Tuesday, September 28, 2010

Help me please and an award



You'll see Jacob in hospital over an hour after he had his life saving medication...


Well...another absence from me...yes, you guessed it, my little guy was in hospital again...when I started my blog i had intention of finding someone else out there in the word who had a condition the same as my son's.... his official title is.....acute life threatening spasmodic croup...basically his upper airways, his voice box area, close over very quickly, within a few seconds sometimes...at any point in a cold or virus....many of you probaby have had one of your children or friends chidren have croup...the difference is that Jacob's airways can close within a few seconds and that he is now 9 and it is still happening and on such a regular basis...this is where I need your help. Because it is so rare, in fact his specialist doesn't really know of any one ever, anywhere having it as accutely at such an old age...I would love to hear if any one of you know anything about anyone with this illness...



I am really going quite insane because the treatment is to watch him 24 hours a day...its tiring and emotionaly draining. and now he looks at me and asks me is he going to die...it breaks my heart to think on such a regular basis he tinks he will die...I would like to know if there is some hope for him, that there may be a cure, a fix, or something out there that can help him and me!!!

I need to talk to someone too...just to vent and know that someone understands...

I carry with me everywhere an emergency bag with loads of drugs and oxygen tank...its blooming heavy and so ugy...but we affectionately call it our e bag!!!lol...

We have not been on a holiday, when we go places it can't be when he is sick, and because he has a crappy immunity, he is sick quite often....we have been on a coupe of few day trips to the beach when he has been well. so i shouldn't complain too mush...lol...we need to know that if we go anywhere there needs to be an amdulance very close!!!!but I still take him to the city for adventures....so we try not to make him m iss out too much...

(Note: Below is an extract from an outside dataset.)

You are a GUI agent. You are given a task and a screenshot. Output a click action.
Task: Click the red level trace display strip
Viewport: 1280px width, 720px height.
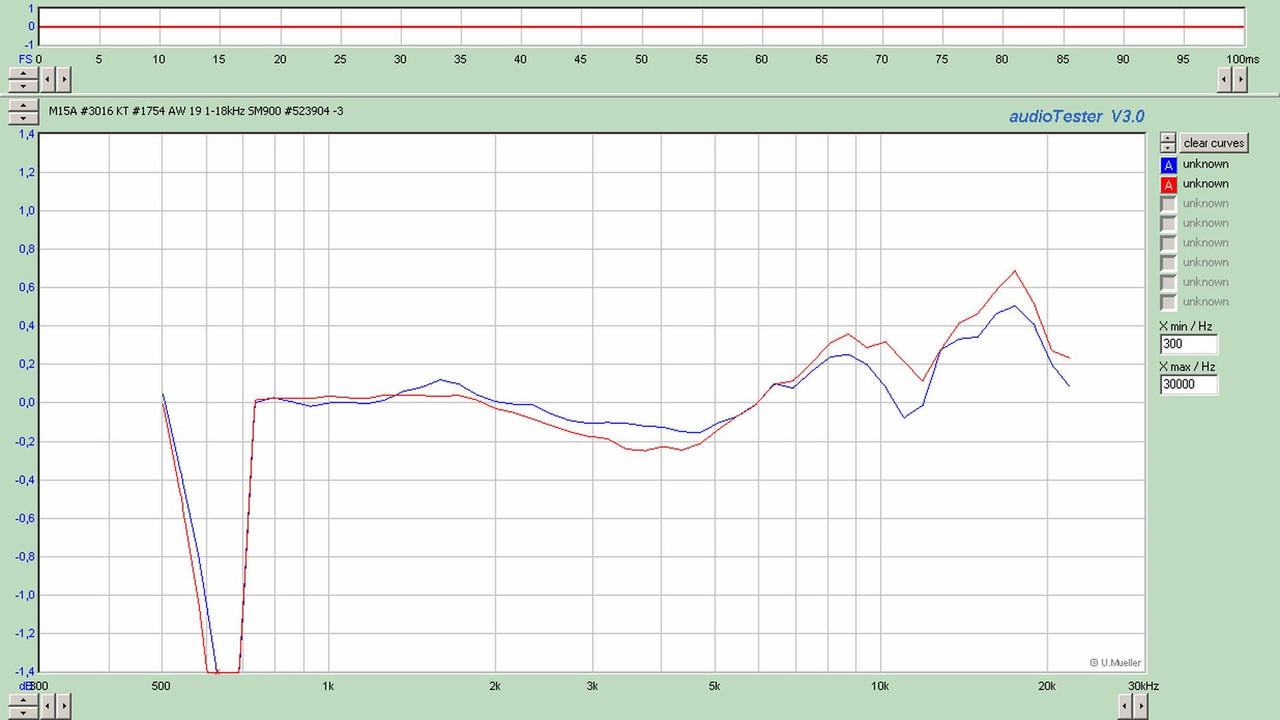click(x=640, y=26)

He is homeschooled because of his condition and when his twin goes to regular school and he is desperate to go too...well...it makes life tough!!!

This video is of him after he has been given his nebulised adrenolin and he is in hospital still having difficulty, but the emergency is over...the other is of his e bag....
so please...if anyone can hep me. i think you would have no idea how much i would appreciate it...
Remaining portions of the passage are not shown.